ME PASÉ TODA la noche sentada al escritorio, redactando una carta de solicitud. Busqué también otros hoteles en el listín telefónico, pero puse todas mis esperanzas en el Grand Hotel.
Cuanto más lo pensaba, más claro tenía que era la persona adecuada para el establecimiento. Sabía lo que había que tener en cuenta cuando se recibían huéspedes de alto rango. Tenía experiencia con la contabilidad y en la Escuela de Comercio había aprendido que las diferencias entre empresas de distintos ámbitos eran mínimas. Se alquilaran habitaciones, se vendieran caballos o cereal, siempre se trataba de cuadrar ingresos y gastos, y luego hacer un balance que, en el mejor de los casos, reportaba beneficios.
También me gustaba organizar la fiesta del solsticio, la cacería de otoño y la celebración de Santa Lucía, así como otras recepciones más modestas y las vacaciones de verano de la princesa heredera en nuestra casa. Seguramente había visto a más personas influyentes que cualquier otro candidato.
Sí, era idónea. Y aunque no tenía ni idea de cómo solicitar un puesto de trabajo, intenté exponer todo eso en mi escrito.
Por la mañana, al contemplar la hoja que estaba en la mesa y los numerosos papeles arrugados que habían acabado debajo de ella, me sentí exhausta pero contenta. Sopesé si dormir un rato, pues me lo había ganado, pero decidí acercarme al hotel sin demora. Metí la carta en un sobre marrón junto con la recomendación de Lejongård y el título de la escuela, me eché el abrigo por encima y me puse en camino.
El autobús llevaba a obreros, oficinistas y empleados a sus puestos de trabajo. Entre ellos había algunas mujeres con abrigos baratos pero elegantes. Charlaban alegres sobre sus compañeros y también acerca de lo que había ocurrido en sus oficinas, parpadeaban con sus pestañas maquilladas y sonreían con unos labios pintados tan llamativamente que parecían salidos de un anuncio.
Tuve la sensación de entrar en un mundo nuevo. La época vivida en Lejongård me había convertido en una chica de provincias que no conocía las costumbres de la ciudad, pero eso estaba a punto de cambiar.
Me apeé y fui directa al hotel. La recepcionista del mostrador era la misma joven del día anterior. Pareció reconocerme, puesto que se estremeció un poco cuando vio que me acercaba.

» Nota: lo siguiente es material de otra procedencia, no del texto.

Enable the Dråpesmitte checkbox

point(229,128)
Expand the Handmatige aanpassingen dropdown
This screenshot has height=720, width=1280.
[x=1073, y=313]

—¿Sería tan amable de entregarle esto al señor Viselundt, por favor? —pedí, y le di el sobre—. Y disculpe mi aparición de ayer. Estaba tan eufórica que me dejé llevar. No pretendía asustarla.
La chica respiró hondo y sonrió con inseguridad.
—Ya está olvidado. Es usted muy amable.
—No, la amabilidad es toda suya por no tomárselo a mal. ¿Puedo saber cómo se llama?
—Tilda.
Sonreí.
—¡Qué casualidad! Yo me llamo Matilda. Espero que pronto tengamos ocasión de trabajar juntas.
La recepcionista no supo qué contestar a eso, así que me pareció mejor desearle un buen día y salir del hotel.